# Spotting after starting Puregon yesterday - worried



## nuala (Jul 13, 2005)

After 7 days of Buserelin jabs which were reduced to .1 yesterday I started on 450 of Puregon yesterday.  By last night I felt slight discharge and found I was spotting.  Called the hospital today who've asked me to take jabs tonight and see how I am in the monring if still spotting to come in for scan.  Has anyone else encountered this  Hoping it doesn't mean cancellation of cycle as this is my first!!


----------



## Ruth (Aug 6, 2004)

The spotting is just confirming that you are down regulated and I have known women have spotting for the first 2 or 3 days if injects with no problems at all.

Ruth


----------



## nuala (Jul 13, 2005)

Thank you Ruth for this.

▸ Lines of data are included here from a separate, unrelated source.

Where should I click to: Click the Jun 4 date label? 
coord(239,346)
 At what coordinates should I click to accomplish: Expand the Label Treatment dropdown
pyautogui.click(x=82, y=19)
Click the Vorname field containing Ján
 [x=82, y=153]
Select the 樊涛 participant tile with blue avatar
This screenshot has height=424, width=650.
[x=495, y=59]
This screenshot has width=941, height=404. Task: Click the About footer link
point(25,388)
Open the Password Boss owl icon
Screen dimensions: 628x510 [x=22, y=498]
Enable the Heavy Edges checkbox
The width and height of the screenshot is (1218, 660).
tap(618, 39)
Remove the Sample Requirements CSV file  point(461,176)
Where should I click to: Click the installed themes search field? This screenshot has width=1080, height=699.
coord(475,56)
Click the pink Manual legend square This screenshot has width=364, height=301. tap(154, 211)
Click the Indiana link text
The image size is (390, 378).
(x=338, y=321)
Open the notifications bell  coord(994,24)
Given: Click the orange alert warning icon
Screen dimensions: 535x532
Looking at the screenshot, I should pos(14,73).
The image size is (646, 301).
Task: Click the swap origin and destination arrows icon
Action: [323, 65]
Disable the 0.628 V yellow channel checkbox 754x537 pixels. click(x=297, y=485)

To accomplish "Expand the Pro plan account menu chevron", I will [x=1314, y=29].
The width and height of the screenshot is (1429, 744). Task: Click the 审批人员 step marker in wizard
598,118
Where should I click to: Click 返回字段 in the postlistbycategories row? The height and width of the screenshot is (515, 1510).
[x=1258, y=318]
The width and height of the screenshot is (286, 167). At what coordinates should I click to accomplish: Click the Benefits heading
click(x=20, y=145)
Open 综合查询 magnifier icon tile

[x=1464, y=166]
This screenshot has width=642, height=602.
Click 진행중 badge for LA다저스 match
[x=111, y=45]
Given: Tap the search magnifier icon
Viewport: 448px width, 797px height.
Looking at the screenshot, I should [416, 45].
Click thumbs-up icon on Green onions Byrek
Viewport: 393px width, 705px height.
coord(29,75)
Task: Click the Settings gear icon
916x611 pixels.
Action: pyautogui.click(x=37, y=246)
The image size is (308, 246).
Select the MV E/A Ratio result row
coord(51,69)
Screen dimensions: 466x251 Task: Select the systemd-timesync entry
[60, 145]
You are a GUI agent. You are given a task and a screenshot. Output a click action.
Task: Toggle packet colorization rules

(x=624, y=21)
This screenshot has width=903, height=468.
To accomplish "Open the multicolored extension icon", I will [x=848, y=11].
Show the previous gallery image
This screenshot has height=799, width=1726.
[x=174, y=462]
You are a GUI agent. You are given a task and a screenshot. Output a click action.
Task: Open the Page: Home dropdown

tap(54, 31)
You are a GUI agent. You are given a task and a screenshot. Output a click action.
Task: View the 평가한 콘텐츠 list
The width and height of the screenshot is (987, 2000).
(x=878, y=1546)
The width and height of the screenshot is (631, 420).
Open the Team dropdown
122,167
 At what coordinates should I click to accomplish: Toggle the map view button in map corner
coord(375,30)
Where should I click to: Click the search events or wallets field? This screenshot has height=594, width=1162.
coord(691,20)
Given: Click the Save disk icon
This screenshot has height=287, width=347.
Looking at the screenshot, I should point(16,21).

I just wanted to say its great having this facility as we all wander through this maze of hormones!!

Nuala


----------



## nuala (Jul 13, 2005)

Ruth said:


> The spotting is just confirming that you are down regulated and I have known women have spotting for the first 2 or 3 days if injects with no problems at all.
> 
> Ruth


Hi Ruth,

Just wanted to add to this posting that the Lister confirmed your note saying it is nothing to worry about at this time so thanks again.
Nuala


----------